Only three years old, Radio Free Hillsdale 101.7 FM is already winning national recognition.
Seniors Ryan Kelly Murphy and Jenna Suchyta both placed in the annual College Broadcasters Inc. National Student Production Awards. Murphy took third place for Best Audio Newscast, and Suchyta took fourth in Best Audio Documentary for her production “A Problem of Pain” on the opioid epidemic. They were able to attend the awards ceremony, as well as conference sessions, this weekend in Seattle, Washington. This was the first year Hillsdale’s radio program was eligible to be nominated for CBI awards, according to Scot Bertram, general manager of the radio station.
“I’m so proud of our station as a whole, that so early in we’ve sharpened our skills to a point where we can be truly competitive against bigger schools and radio programs that have been around longer. That shows the greatness of Hillsdale,” Murphy said.
Suchyta also was excited to see what these awards mean for the radio broadcasting program on campus.
“We’re still a very young program; the station only started in my sophomore year,” she said in an email. “To see the successes that we are already seeing from all the students that are involved is more than I really imagined when I went to that first meeting.”
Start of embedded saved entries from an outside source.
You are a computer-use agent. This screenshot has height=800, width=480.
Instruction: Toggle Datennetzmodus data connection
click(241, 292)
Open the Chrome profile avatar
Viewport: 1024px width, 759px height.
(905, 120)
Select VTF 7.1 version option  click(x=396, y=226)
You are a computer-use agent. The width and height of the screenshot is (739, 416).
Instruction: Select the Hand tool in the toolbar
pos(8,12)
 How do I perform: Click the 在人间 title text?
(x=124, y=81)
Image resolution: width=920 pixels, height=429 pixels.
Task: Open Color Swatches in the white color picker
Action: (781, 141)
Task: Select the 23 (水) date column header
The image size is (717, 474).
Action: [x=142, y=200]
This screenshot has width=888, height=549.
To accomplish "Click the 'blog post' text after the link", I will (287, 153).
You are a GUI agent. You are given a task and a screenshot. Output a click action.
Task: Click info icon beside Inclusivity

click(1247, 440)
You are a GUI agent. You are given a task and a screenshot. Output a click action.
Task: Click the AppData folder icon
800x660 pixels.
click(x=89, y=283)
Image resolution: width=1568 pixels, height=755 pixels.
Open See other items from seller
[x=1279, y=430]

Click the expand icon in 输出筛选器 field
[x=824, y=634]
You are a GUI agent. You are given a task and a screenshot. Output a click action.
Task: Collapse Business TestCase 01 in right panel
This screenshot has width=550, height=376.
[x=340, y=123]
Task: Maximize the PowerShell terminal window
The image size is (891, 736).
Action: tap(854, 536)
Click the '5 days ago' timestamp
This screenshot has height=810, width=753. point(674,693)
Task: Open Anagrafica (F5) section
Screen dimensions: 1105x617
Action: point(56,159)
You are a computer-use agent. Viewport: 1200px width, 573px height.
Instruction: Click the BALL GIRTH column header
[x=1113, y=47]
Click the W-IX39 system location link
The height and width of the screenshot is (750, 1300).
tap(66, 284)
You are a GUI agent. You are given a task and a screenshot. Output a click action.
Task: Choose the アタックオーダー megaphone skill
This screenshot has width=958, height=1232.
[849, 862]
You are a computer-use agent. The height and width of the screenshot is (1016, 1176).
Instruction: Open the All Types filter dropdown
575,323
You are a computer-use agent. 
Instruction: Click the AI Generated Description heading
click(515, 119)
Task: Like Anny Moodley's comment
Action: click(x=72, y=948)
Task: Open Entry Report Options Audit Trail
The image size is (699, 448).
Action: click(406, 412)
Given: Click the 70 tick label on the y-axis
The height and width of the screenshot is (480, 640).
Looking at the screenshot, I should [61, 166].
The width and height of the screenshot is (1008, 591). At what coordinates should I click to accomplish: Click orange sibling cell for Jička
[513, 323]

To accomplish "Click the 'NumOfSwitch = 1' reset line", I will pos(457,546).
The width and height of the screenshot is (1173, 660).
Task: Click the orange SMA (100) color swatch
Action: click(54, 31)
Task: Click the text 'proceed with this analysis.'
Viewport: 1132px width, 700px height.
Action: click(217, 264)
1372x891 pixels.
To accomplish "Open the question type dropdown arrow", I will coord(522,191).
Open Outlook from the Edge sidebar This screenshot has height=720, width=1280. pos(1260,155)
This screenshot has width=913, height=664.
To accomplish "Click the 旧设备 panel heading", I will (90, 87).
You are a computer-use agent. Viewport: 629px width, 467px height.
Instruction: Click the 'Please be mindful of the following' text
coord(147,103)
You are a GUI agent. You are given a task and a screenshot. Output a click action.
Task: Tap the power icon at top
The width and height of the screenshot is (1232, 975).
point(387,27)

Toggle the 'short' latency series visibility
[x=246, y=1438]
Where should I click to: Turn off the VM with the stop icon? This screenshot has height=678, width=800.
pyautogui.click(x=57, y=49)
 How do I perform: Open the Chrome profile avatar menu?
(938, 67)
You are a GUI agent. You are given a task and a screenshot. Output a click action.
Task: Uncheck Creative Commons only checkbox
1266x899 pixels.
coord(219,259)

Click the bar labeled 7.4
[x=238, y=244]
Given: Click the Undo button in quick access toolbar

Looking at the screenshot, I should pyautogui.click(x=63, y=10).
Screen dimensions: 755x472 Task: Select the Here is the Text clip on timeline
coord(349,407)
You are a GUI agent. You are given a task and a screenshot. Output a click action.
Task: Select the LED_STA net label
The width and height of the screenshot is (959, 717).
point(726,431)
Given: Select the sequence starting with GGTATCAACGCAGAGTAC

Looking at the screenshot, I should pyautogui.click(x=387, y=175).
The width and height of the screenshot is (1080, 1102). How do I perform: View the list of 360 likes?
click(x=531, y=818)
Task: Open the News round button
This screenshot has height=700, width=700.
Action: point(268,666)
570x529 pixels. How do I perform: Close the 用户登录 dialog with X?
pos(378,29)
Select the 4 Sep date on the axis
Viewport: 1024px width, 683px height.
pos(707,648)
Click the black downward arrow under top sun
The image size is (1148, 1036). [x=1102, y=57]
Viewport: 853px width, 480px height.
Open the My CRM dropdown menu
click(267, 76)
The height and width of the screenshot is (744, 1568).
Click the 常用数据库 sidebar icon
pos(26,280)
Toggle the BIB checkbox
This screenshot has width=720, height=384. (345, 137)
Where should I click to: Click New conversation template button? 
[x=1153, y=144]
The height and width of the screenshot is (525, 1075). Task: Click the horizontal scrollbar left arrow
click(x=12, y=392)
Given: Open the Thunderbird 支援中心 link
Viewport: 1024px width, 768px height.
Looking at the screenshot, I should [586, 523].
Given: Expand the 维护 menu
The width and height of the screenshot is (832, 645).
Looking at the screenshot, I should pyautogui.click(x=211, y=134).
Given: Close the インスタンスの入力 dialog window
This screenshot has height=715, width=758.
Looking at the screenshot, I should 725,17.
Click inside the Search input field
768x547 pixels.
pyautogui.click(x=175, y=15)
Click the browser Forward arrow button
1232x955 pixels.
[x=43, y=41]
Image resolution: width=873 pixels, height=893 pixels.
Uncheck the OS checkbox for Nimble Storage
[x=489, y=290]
The fact that Hillsdale is placing alongside larger schools with well-known radio programs, Bertram said, says something about the students here.
“It’s a reflection of the seriousness and commitment to every part of their activities on campus,” he said. “Everybody is giving everything they have to all of those organizations, and that’s been reflected here since the start.”
Murphy said she expects the trend of growth in audience and outreach is going to continue.
“It shows that we are a radio force to be reckoned with in the college arena, and beyond,” Murphy said. “So many students are training to become broadcasters. It’s an exciting place to be right now.”
Beyond the award ceremony, Murphy and Suchyta both were glad to have the opportunity to attend the conference itself. Suchyta emphasized that the trip to Seattle was about learning from the conference even more than winning awards.
“It wasn’t just an awards ceremony,” Murphy said. “The conference featured so many areas for radio we can work on or improve on — news copy, expanding your reach. Even if we hadn’t walked away with awards, it would have been beneficial because we would have walked away with skills we can apply here.”